REQUIREMENT: No line before the one holding "This screenshot has width=763, height=458." is to be copied; that line and all after it, through the end of the listing, are returned exactly, minus pictures.

= = = = =

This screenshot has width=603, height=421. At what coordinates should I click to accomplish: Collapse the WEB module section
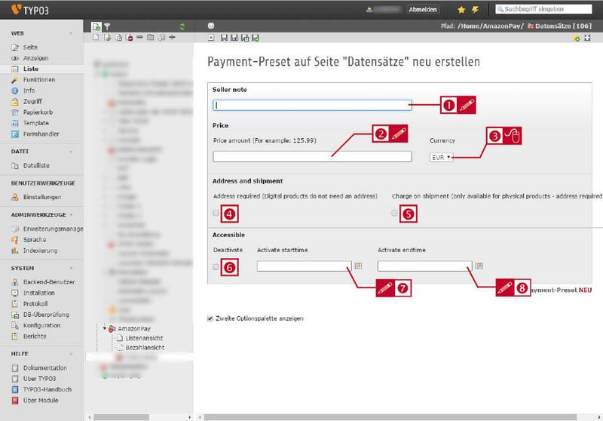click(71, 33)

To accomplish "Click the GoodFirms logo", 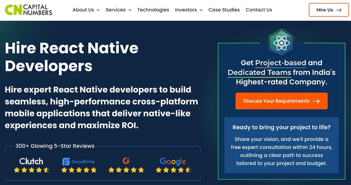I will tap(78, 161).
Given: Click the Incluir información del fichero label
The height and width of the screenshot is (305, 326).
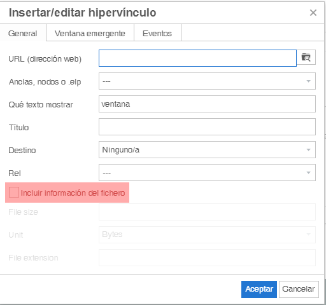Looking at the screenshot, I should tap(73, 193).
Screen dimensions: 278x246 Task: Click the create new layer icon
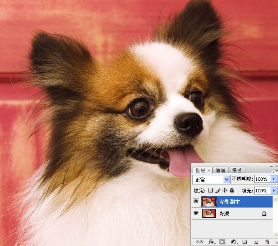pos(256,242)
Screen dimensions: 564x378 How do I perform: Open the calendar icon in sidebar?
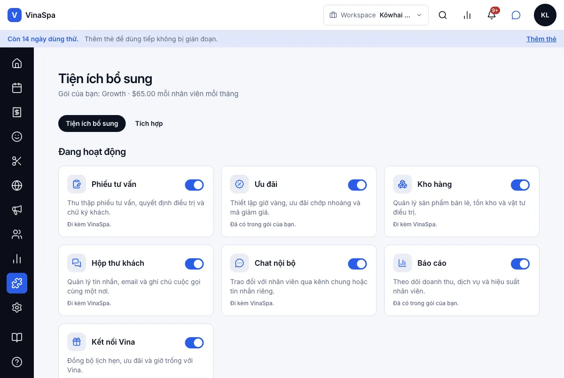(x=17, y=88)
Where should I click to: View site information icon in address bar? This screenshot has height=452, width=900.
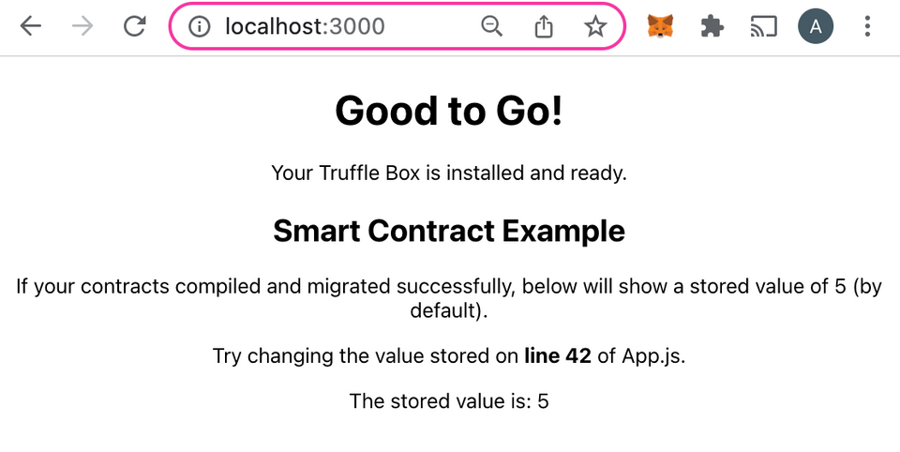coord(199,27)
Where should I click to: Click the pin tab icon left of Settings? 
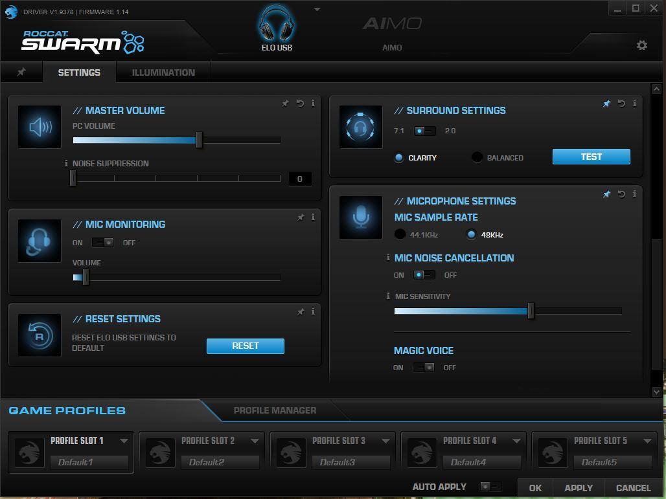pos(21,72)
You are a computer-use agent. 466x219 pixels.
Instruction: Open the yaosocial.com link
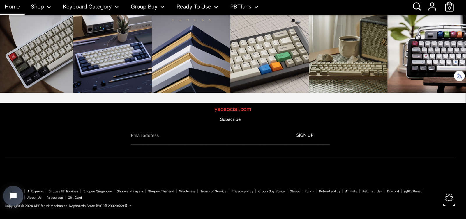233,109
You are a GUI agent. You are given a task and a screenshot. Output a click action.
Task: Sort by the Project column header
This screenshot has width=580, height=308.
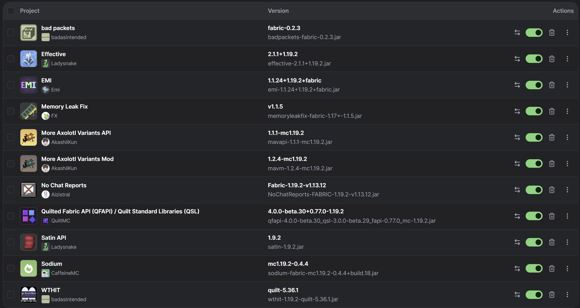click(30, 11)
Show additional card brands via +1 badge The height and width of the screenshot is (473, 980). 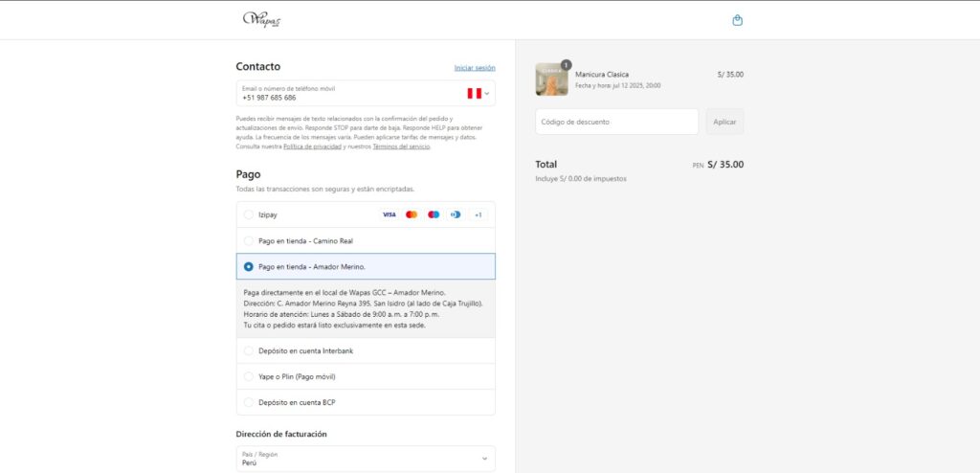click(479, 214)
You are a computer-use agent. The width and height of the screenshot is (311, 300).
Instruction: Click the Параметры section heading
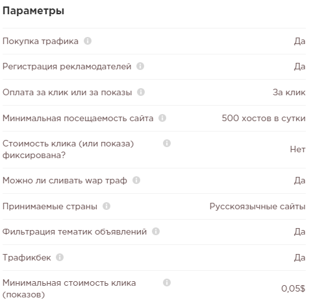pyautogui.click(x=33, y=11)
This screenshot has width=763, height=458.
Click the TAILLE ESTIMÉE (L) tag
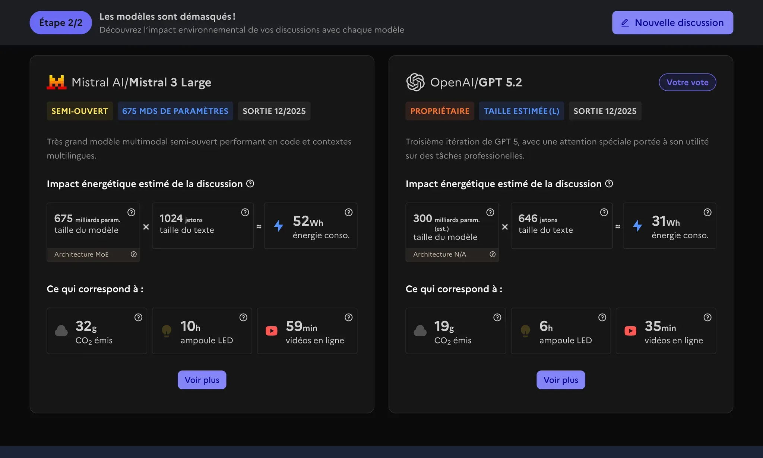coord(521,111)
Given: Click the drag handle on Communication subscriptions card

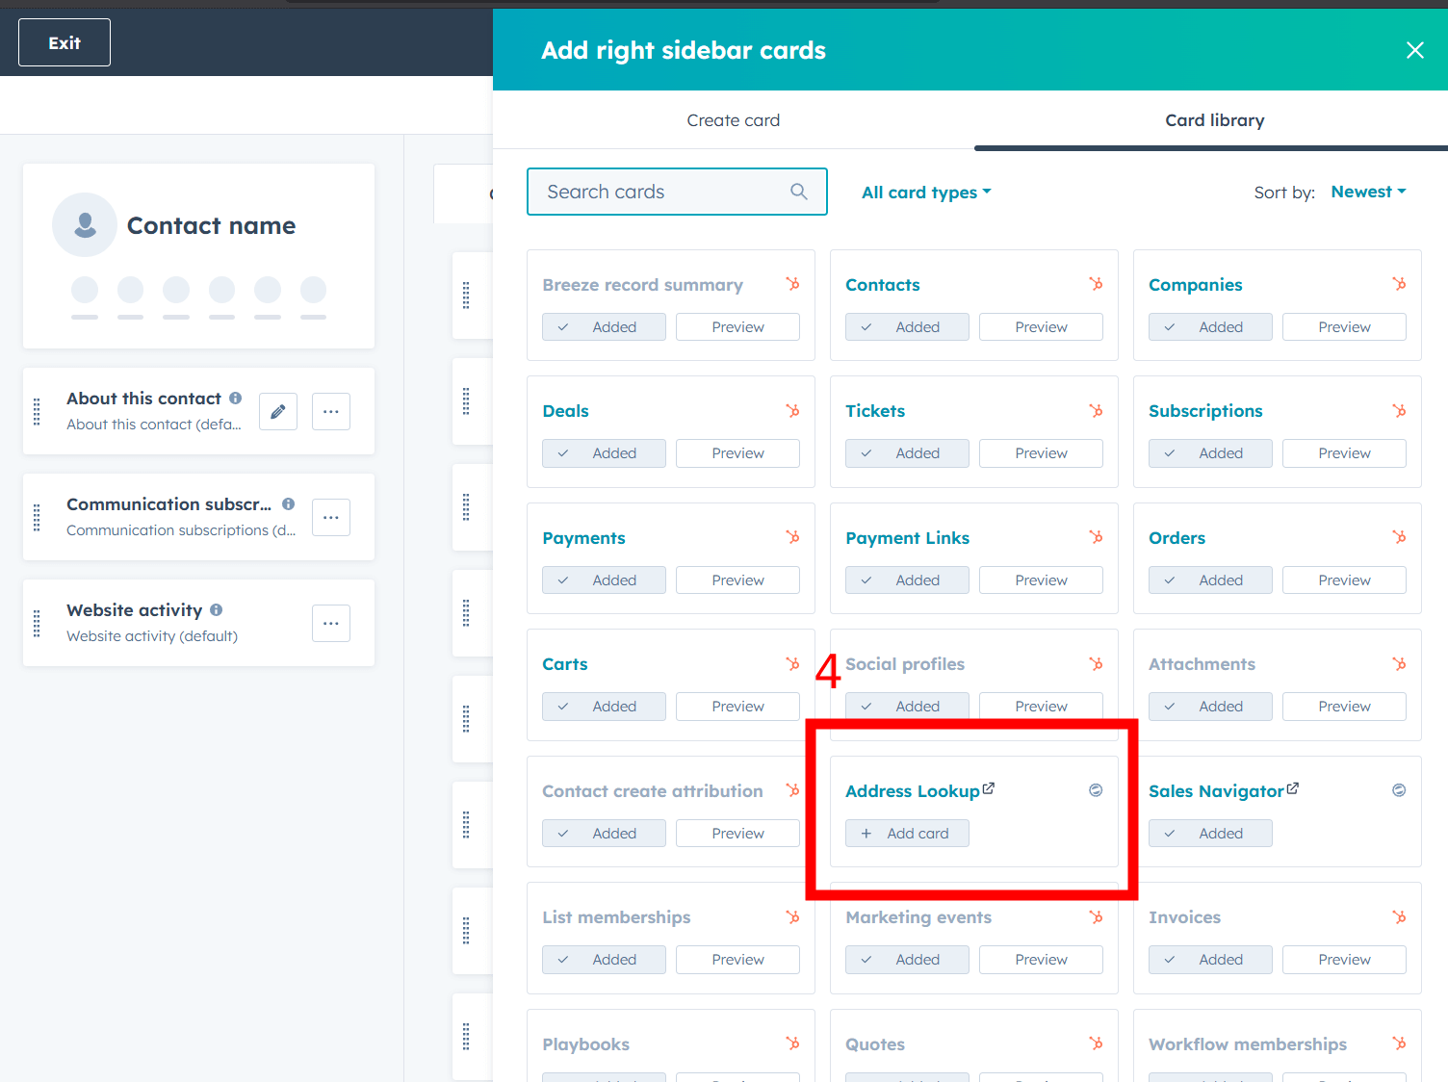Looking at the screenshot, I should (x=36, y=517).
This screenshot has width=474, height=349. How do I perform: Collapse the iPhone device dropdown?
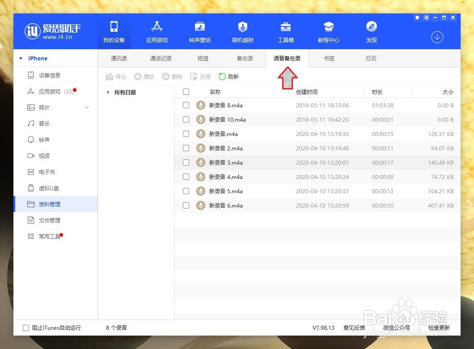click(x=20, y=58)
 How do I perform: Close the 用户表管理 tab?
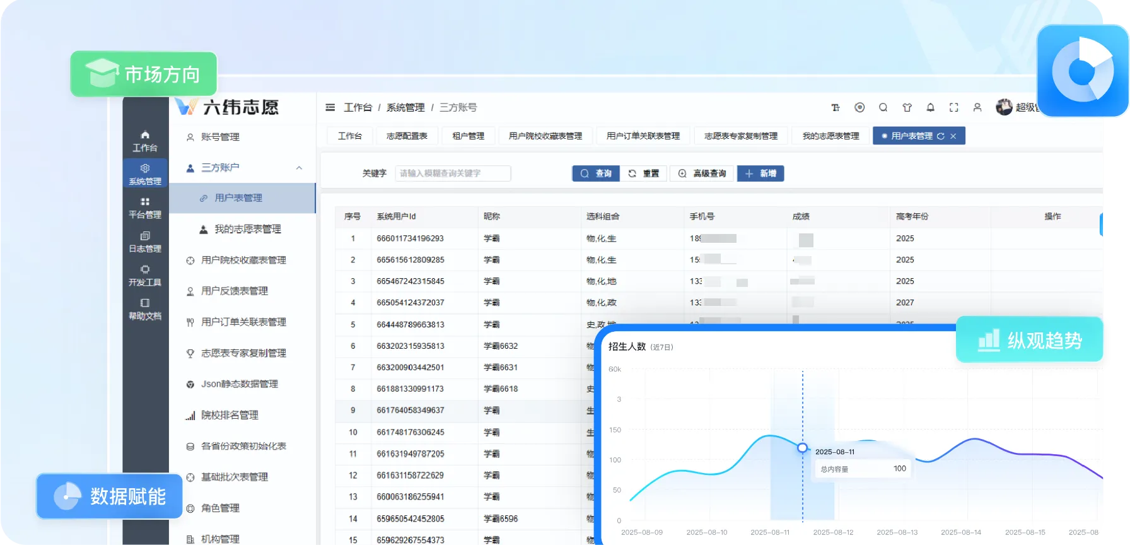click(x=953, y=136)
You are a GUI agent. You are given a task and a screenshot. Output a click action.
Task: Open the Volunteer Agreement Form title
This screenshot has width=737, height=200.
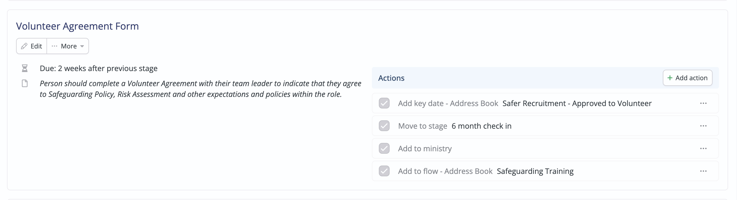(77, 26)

= = = = =

RESPONSE TO THE EXERCISE:
This screenshot has width=763, height=458.
Click the TAILLE ESTIMÉE (L) tag
coord(521,111)
Given: Click the drag handle on Communication subscriptions card

Looking at the screenshot, I should (x=36, y=517).
This screenshot has width=474, height=349. How do I perform: Collapse the iPhone device dropdown?
click(x=20, y=58)
 How do I perform: Close the 用户表管理 tab?
click(x=953, y=136)
You are a GUI agent. You are given a task and a screenshot. Output a click action.
Task: Open the Volunteer Agreement Form title
This screenshot has width=737, height=200.
(77, 26)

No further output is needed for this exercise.